Your MC enters a rundown motel, and finds their old friend renting a room there. We enter the room, and it smells of fast food, cheap whiskey, and the sickness that comes with too much alcohol. There is some stubble on their face, they are wearing a wrinkled shirt, and they smell about as nice as the room.
Now how are they doing? Better? Worse? What would your readers think?
The world, be it horror or not, can often be dictated by the little details, and this doesn’t matter whether it is a small rundown motel room detailed on paper or a fully 3D world that has been completely rendered on Xbox.
And Sevastopol station is full of tiny details. Unfortunately for the player, most of them are signs of horrors to come.
There’s something in the vents.
Finally, your setting should be just as much a character as anyone else that appears on the page.
While this might seem like a no brainer now, it never ceases to amaze me how many times a friend will ask me to critique their story or novel, and I will come away feeling that something is just missing.
Oftentimes, it is the setting of their world. Writers will spend a time researching painstaking detail upon painstaking detail of every conceivable element imaginable, right down to the shoe size of a given character or what their star sign says about them, but will frequently miss the mark entirely when it comes to creating the stage on which their drama takes place.
As we walk through Sevastopol station, the world never once lets us forget that it is very much alive. We creep through enemy territory, praying that it isn’t the Alien we hear bumping around in the air vents above, just waiting for us to make a mistake. Or the now evil androids lurking around the corner, their intention determined by their eyes either glowing a safe greenish tint or a dark red. I’ll let you guess which is the one we don’t want to see.

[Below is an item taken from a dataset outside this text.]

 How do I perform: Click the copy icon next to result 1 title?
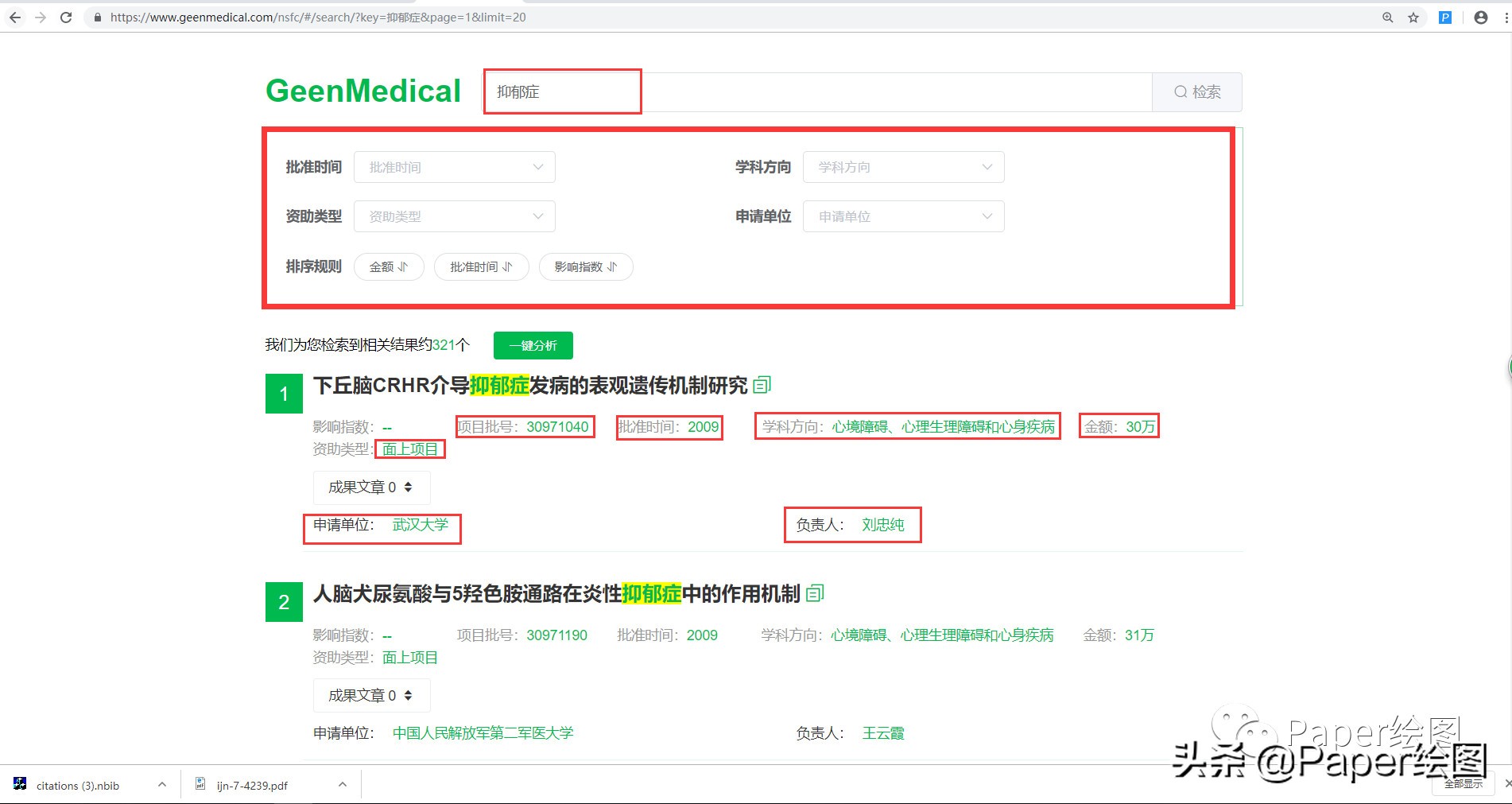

The same principles can be applied to any story. Your characters finally sit down for the tense conversation. A helicopter buzzes by, cars creep by in the distance, a neighbor who has a dog (or a child) that won’t stop yapping, there are dark clouds forming in the distance, signaling, no, heralding the arrival of something so much worse.
Your world is just as much a part of the story as anything else, so treat it as such. Spend time fleshing out your derelict space station, and you will be surprised just how much it will affect the story.